After losing their first two games by a combined 89-10 then falling to 0-3 after a last minute defeat to the Chargers, the Chiefs are unbeaten, running off four straight wins the most recent being a pulse-pounding, overtime thriller against San Diego. They may have lost their best defensive back (Eric Berry) and two of their best offensive players (running back Jamaal Charles, tight end Tony Moeaki) for the season but they’re still making plenty of plays on both sides of the ball.
Kansas City ranks in the bottom third of the league in every major offensive and defensive category except rushing yards per game yet over the course of the winning streak, the Chiefs are averaging just over 25 points per game while allowing just over 15. Quarterback Matt Cassel has six TD passes over that stretch while completing over 60 percent of his passes. And in the absence of Charles, a committee of backs has emerged. Fourth-year man Jackie Battle, who never had more than 20 rushing attempts in a season prior to this one, has 256 yards in his last three games and is averaging 4.7 yards per attempt.

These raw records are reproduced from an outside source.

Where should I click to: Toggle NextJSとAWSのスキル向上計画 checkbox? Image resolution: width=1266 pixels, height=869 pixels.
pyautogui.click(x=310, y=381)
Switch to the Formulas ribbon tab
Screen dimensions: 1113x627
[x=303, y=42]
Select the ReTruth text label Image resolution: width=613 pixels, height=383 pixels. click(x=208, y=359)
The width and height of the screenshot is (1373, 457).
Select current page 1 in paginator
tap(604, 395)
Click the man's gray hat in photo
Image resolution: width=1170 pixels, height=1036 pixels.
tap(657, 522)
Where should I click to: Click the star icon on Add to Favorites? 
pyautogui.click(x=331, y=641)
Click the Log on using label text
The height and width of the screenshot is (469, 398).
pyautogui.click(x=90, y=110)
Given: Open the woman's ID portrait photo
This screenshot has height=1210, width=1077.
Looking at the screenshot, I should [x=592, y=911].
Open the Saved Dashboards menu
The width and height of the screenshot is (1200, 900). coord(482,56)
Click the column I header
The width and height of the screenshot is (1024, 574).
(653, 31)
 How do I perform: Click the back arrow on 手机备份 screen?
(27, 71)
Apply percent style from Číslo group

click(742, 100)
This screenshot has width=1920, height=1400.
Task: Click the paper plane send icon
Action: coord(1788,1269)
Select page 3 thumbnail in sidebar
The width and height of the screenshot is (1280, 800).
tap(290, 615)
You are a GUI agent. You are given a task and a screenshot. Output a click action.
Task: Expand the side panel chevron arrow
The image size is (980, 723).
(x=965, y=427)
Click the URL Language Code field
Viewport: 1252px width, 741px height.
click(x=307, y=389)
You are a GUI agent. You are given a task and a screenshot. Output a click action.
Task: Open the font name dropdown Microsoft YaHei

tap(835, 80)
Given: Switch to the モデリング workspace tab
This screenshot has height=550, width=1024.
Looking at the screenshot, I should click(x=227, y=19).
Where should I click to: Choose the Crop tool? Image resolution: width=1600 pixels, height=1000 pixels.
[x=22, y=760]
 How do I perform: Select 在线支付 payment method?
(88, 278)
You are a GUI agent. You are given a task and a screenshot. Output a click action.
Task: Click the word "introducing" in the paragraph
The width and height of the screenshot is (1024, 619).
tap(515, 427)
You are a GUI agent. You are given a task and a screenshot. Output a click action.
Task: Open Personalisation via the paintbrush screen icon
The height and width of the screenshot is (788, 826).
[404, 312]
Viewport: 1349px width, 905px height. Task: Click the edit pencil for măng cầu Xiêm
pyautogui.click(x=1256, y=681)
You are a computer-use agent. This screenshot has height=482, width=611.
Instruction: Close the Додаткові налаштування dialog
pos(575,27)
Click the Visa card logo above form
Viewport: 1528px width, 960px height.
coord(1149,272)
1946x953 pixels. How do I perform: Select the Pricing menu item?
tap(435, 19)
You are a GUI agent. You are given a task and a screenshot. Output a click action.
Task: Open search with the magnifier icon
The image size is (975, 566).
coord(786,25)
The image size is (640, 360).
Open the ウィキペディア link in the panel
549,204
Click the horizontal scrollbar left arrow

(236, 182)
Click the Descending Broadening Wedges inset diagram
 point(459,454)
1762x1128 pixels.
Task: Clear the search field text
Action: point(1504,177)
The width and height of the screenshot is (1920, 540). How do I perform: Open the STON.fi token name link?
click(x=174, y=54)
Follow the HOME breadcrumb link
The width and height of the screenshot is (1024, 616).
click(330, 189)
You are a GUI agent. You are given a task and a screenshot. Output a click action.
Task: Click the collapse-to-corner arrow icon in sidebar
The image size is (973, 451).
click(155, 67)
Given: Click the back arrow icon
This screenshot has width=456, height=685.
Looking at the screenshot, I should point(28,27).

On defense, former Pats coordinator Romeo Crennel has righted the ship and is getting big time play out of fourth-year corner Brandon Flowers, who is just one INT shy of his career-high, and sixth-year defensive end Tamba Hali, who has six sacks and forced Chargers all-pro left tackle Marcus McNeill into six, count ‘em, six penalties while still picking up two sacks on Monday night. The Chiefs ranked 11th in total defense in winning the AFC West last year. Take away their first two games of this year and they’re playing at roughly the same pace.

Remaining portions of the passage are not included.